The officer, who cannot be named because his family has not been informed of his fate, died at the Forces Memorial Hospital on Sunday.

He was one of two officers injured by youths who were rioting on Friday, over the arrest of radical Jamaican preacher Abdullah al-Faisal.

“I can confirm the officer has passed on,” Mr Kiraithe said by phone on Sunday “but we don’t have much to say now since we are still compiling reports on the matter as well as trying to reach the family.”

Another officer, who was hit with a stone on the head, was treated and discharged.

Police said the officer was shot with a pistol by a demonstrator.

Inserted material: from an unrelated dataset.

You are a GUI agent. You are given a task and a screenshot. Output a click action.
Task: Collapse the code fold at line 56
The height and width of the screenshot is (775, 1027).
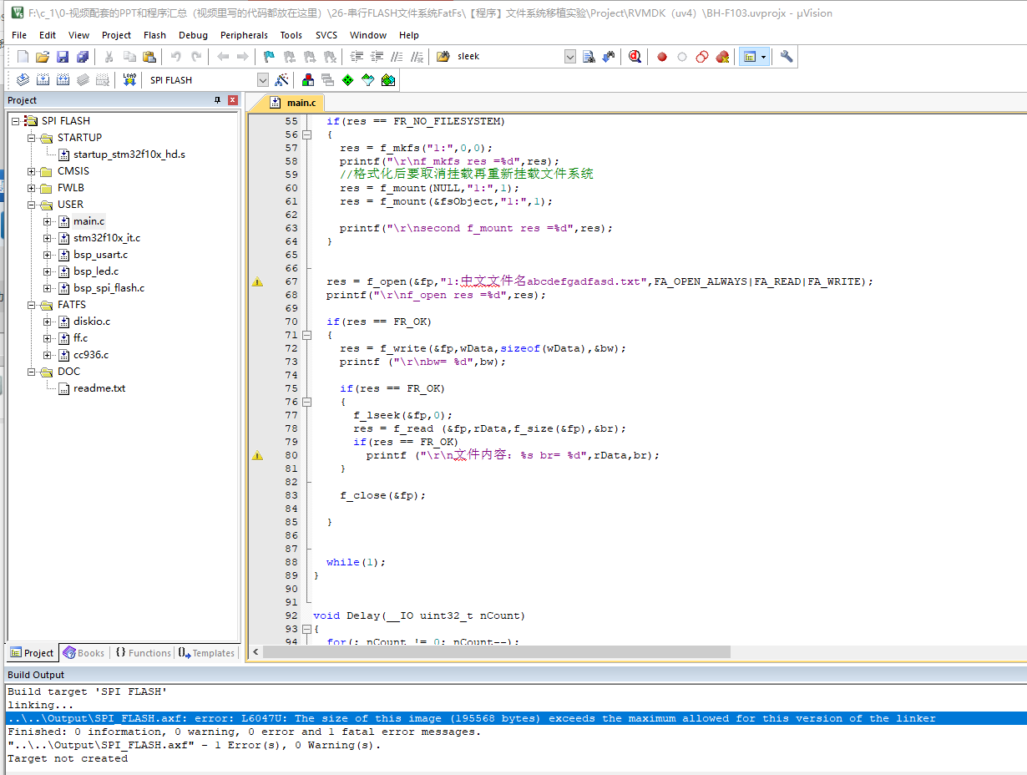click(x=306, y=134)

An unidentified officer at the time of the riots said the demonstrators were armed adding that one had shot his colleague. One protester was killed in the chaos in which property was also destroyed and sections of the city shut down for hours.

On Sunday, Muslims denied Security minister George Saitoti’s claims that supporters of a Somali extremist group, al-Shabaab, had infiltrated the five-hour protests.

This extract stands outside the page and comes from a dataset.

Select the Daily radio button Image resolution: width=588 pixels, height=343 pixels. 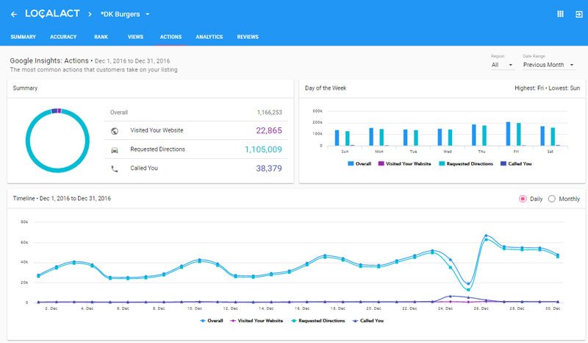(523, 199)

Nairobi Metropolitan Development minister Njeru Githae accused police of not using enough force to stop the violent protests, while a civil society group called for Prof Saitoti’s resignation.

Mr Githae said that at one stage of the protest police appeared like bystanders.

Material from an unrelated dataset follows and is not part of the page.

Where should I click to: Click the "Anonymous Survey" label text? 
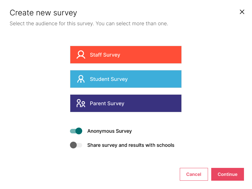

Jamia Mosque chairman Mohamed Osman Warfa claimed their youth were not armed. The allegations that the youth were armed were intended to paint a bad picture of the Muslim community, he said.

“If there were members of the al-Shabaab in the demonstrations, then the police would have arrested them a long time ago,” Mr Warfa said.

Some of the protesters waved a black flag, similar to that of al-Shabaab. The Jamia leaders brushed aside questions about the flag and insisted no one was armed.

Prof Saitoti said the government had received intelligence that the demonstrations would be infiltrated by “violent foreign elements” from a neighbouring country.

“These individuals had planned mayhem... it was supposed to be bigger. Intelligence reports indicate that these individuals were sympathetic to al-Shabaab. It is based on these facts that police declined to issue a permit for the demonstration,” he said.